Mjalli a fait un lien entre les manifestations et la manière dont le mouvement Me Too a provoqué une plus grande prise de conscience, internationalement, à propos des abus contre les femmes.
« Pas question d’attribuer le militantisme palestinien à Me Too, mais le fait est que le mouvement a créé des vagues dans le monde entier et qu’on voit une de ces vagues ici en Palestine », a déclaré Mjalli.
« Combattre pour nos droits propres »
Khalida Jarrar, une représentante élue au Front populaire pour la libération de la Palestine, a argué que s’attaquer à la violence liée au genre ne devrait pas être séparé du combat des femmes palestiniennes contre l’oppression par Israël.
« Les femmes palestiniennes subissent aussi une violence additionnelle de l’intérieur de la société palestinienne », a déclaré Jarrar à The Electronic Intifada. « C’est un aspect central du mouvement des femmes en Palestine. Quand nous combattons contre l’occupation, nous avons besoin de combattre aussi pour nos droits propres et pour des protections dans notre propre société ».

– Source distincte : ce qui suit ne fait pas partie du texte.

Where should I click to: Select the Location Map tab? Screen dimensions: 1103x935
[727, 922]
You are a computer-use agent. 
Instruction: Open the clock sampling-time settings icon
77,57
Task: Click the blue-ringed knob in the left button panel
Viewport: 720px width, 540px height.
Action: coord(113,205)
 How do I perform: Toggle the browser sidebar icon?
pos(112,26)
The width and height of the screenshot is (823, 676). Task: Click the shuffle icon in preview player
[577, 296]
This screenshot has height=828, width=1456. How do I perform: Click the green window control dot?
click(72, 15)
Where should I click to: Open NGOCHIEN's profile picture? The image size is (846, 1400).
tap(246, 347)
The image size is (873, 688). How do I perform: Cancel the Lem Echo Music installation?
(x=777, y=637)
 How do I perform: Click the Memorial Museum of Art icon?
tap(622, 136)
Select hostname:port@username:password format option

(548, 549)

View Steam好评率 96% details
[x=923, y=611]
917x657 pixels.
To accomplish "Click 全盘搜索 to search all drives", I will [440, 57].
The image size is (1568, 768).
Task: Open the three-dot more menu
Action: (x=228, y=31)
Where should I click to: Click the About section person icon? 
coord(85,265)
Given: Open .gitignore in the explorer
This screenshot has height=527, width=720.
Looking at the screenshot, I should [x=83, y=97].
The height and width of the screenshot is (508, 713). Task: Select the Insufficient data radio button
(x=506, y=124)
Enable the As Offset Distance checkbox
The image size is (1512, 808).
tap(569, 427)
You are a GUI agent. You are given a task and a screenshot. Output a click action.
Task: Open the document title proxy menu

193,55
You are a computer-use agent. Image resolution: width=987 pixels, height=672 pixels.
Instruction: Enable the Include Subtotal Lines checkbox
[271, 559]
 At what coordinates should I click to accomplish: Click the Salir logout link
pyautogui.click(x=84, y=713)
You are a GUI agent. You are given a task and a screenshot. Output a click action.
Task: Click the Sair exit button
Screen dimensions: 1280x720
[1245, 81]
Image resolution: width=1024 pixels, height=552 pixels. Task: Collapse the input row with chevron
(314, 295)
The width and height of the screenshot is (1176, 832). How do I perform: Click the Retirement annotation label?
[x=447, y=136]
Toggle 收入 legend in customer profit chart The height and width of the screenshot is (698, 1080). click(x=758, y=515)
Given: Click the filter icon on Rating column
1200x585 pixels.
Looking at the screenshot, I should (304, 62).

« Israa ne sera pas la dernière femme à être tuée si nous ne changeons pas immédiatement la loi [palestinienne] », a-t-elle ajouté.
Dareen Tatour, une poétesse et citoyenne palestinienne d’Israël, essaie de susciter une prise de conscience sur la violence contre les femmes.
« Le terrorisme des parents est plus sévère que la terreur de l’occupation », a écrit Tatour dans un récent post sur Facebook, répondant à la mort de Gharib. « Avant la libération de l’occupation israélienne, nous devons nous libérer de l’occupation de nous-mêmes ».
Tatour a été emprisonnée par Israël à propos d’un poème de 2015, intitulé « Résiste, mon peuple, résiste-leur ».
Avoir avoir été relâché l’an dernier d’une prison israélienne, Tatour a rendu publique son expérience d’être confrontée à des abus sexuels de la part d’un parent. Les abus ont commencé quand elle avait 7 ans et ont continué pendant des années.
Elle a exprimé sa peur d’être tuée pour avoir parlé en public de ces abus.
« Je pourrais être assassinée à tout moment mais je ne peux plus longtemps garder le silence », a-t-elle dit l’an dernier. « Je veux encourager d’autres femmes à parler. J’assume ma responsabilité, je parle et je sais que je serai en danger ».
Jaclynn Ashly est une journaliste basée en Cisjordanie.